Those who witnessed this opening night may have jumped straight onto the booking site to try to secure another evening of amazing Grace, not least because the curfew forced her to finish with only a brief a cappella version of Pull Up to the Bumper and she promised to do it properly next time. Before then, the 74-year-old was a tongue-waggling riot in a succession of increasingly outlandish headpieces, orchestrating more than one very deliberate wardrobe malfunction and winding up singing Slave to the Rhythm in an exploded soldier’s bearskin while hula-hooping with her left breast on display.

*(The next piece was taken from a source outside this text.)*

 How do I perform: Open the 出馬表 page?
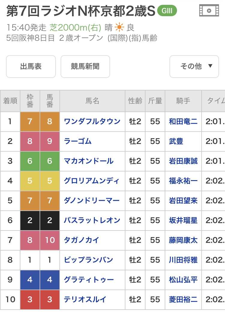point(31,67)
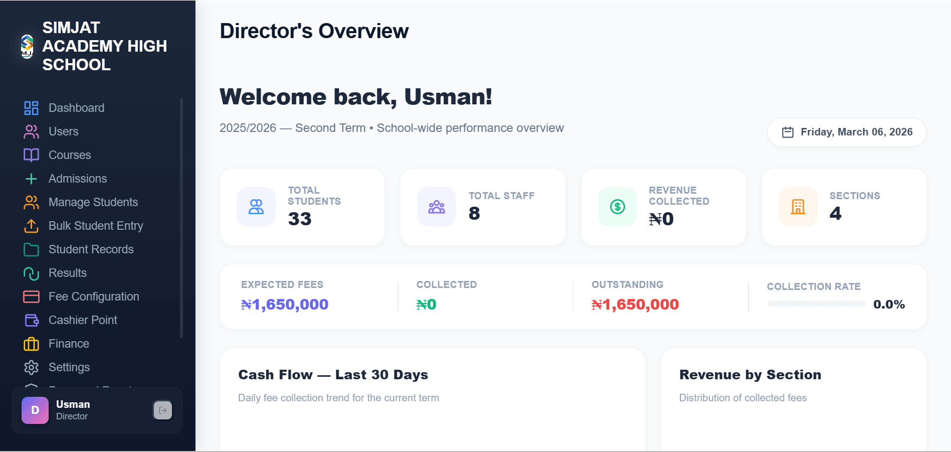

No one was expecting this sometime queen of Studio 54, Bond girl and Warhol subject to stroll on in her trackie bottoms, but still, she outdid herself. The initial look, in vertiginous heels, dark suit and curved top hat, was stiltwalking funeral director. Later she sported a disco ball bowler hat that refracted laser beams across the hall. She wound up singing the dramatic Hurricane clinging to a pole in a fan-generated gale while a long black cloak streamed behind her.
With an 11-piece band, eight gospel singers and an underused string orchestra in the second half, there were around 40 people on the stage. A long-suffering stage manager was also a frequent visitor, delivering wine with a straw and pages of lyrics to the singer who confessed: “I didn’t do my homework.” Even while surrounded, she sucked up every ounce of attention in the room. Unusually, when she left the stage to fasten another sculpture to her head, the band was silent. Instead she kept her microphone on and carried on talking.
The music was as wild and diverse as the outfits, from the easy reggae of My Jamaican Guy to a punky version of Love is the Drug. One brand new song had a samba rhythm and a threat to “paint you all black.” Another was a slow, atmospheric anti-war song.
It took her a long time to get here, but when she finally left the stage it was with immense reluctance. No wonder she wants to do it all again next weekend.